Trier/Mainz · Sag, wie hast du’s mit der Religion? In Luxemburg soll die Frage an Schulen bald keine Rolle mehr spielen - das Großherzogtum schafft das Fach Religion ab. Für Rheinland-Pfalz kommt das trotz der Debatte um den Islamunterricht nicht infrage.

Trier/Mainz. Wie lautet der Sinn des Lebens? Was passiert nach dem Tod? Gibt es einen Gott? Es sind existenzielle Fragen, die sich Schüler in Luxemburg bald in einem ganz neuen Schulfach stellen. Dabei sitzen sie alle in einem Klassenzimmer. Egal, ob sie Christen, Muslime, Juden sind - oder an gar keinen Gott glauben. Denn das Großherzogtum schafft den Religionsunterricht ab und lehrt künftig "Werte". Es soll ein verpflichtendes Fach sein - manche Schulen bieten es schon ab dem Sommer an.
Wäre das auch eine Lösung für Rheinland-Pfalz, wo die Zweifel am Moscheenverein Ditib (siehe Extra) und Ängste um staatliche Einflüsse die Debatte um den Islamunterricht in den Schulen überlagern?
Nein, heißt es aus Mainz. Das Bildungsministerium lehnt das Luxemburger Modell ab. Religion als ordentliches Lehrfach sei im Grundgesetz und in der Landesverfassung verankert. Und auch alle Parteien sprechen sich auf TV-Nachfrage dafür aus, Religion als Schulfach beizubehalten. Sie setzen auf Wahlfreiheit - und dar-auf, islamische Inhalte an den Schulen auszubauen. Unabhängig von der Diskussion um Ditib.
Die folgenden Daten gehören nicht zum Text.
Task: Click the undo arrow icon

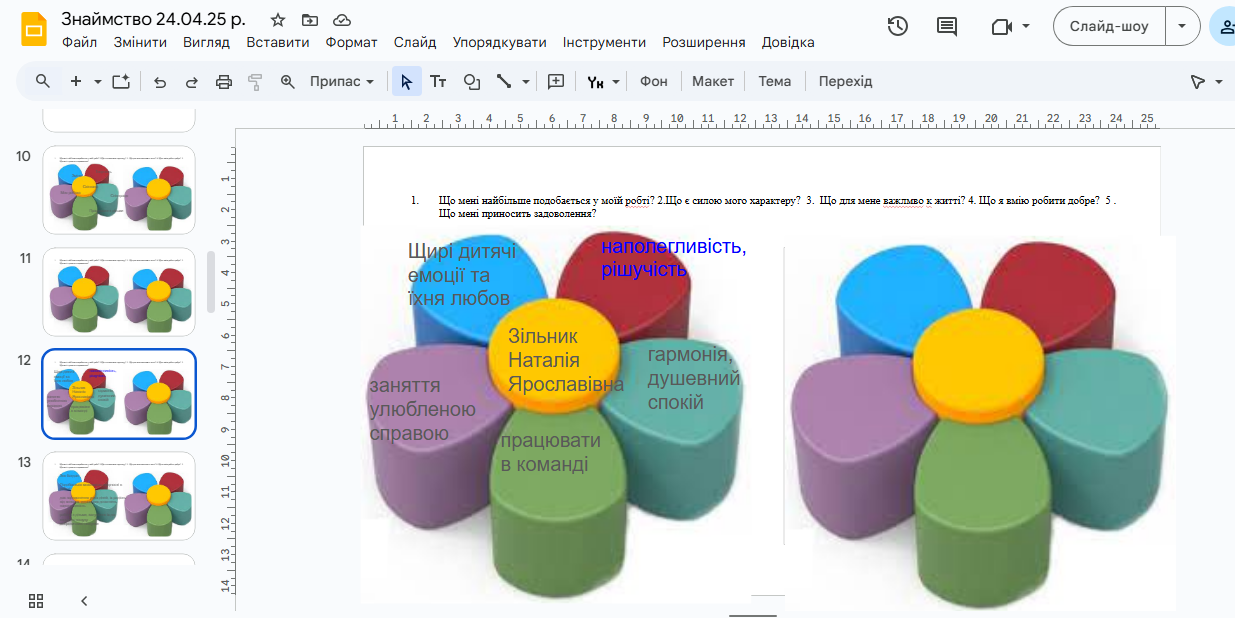Action: tap(160, 82)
Bislang wirken die Zahlen in Rheinland-Pfalz aber ausbaufähig. 34 400 muslimisch gläubige Schulpflichtige lebten im Schuljahr 2015/16 im Land - nur 1300 von ihnen erhielten Islamunterricht. 14 Schulen bieten diesen bislang an. Zehn davon liegen in Ludwigshafen, drei weitere kommen dort ab dem Sommer hinzu. Islamunterricht in der Region Trier? Fehlanzeige, sagt das Bildungsministerium. Weil kein Bedarf angemeldet sei.
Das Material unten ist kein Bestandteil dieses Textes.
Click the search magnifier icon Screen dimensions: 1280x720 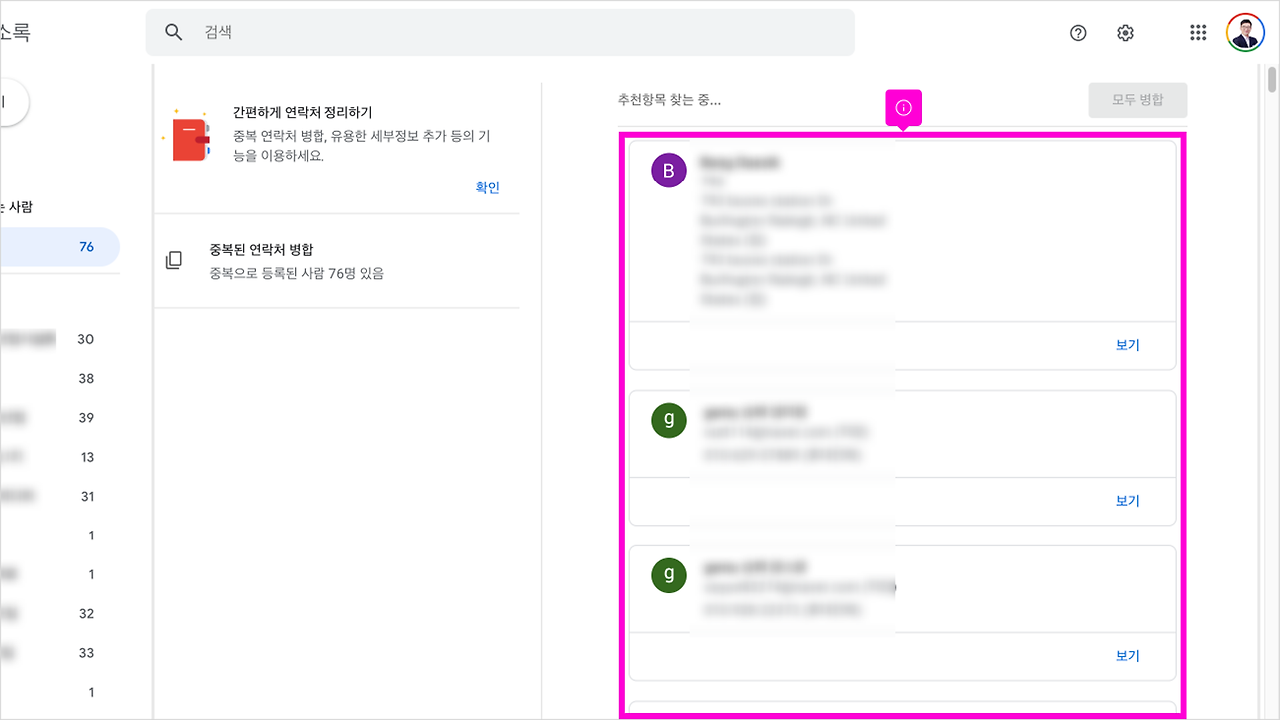pyautogui.click(x=173, y=32)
Eine klare Aussage macht das Bistum Trier für die von ihm unterhaltenen Schulen: "Eine Freistellung vom Religionsunterricht gibt es nicht." Muslimische Kinder und Jugendliche besuchten dort den katholischen oder evangelischen Unterricht - das Fach Ethik gebe es an den Schulen des Bistums nicht.
Bernhard Braun (Grüne) spricht sich dafür aus, den Islam- unterricht dort auszubauen, wo er nötig sei und nachgefragt werde. So sieht es auch die SPD: "Die Beschäftigung mit der eigenen Religion, aber auch der Dialog mit anderen Religionen, ist wichtig für die persönliche und geistige Entwicklung von jungen Menschen." Diese Aufgabe solle nicht den muslimischen Gemeinden allein überlassen werden.
Die CDU geht davon aus, dass ein nach Verfassungsstandards gehaltener Religionsunterricht sogar Radikalisierungen vorbeugen könne. Die Bedingung der Union ist aber, dass der Staat wissen müsse, was gelehrt und verbreitet werde. "Ein rückwärtsgewandtes Frauenbild, das nicht mit der Gleichberechtigung unserer Verfassung vereinbar ist, hat im Unterricht genauso wenig zu suchen wie Radikalisierungen." Die AfD schlägt eher vor, Islamkunde als Teil des Ehtikunterrichts an den staatlichen Schulen einzuführen. "Selbstverständlich in deutscher Sprache."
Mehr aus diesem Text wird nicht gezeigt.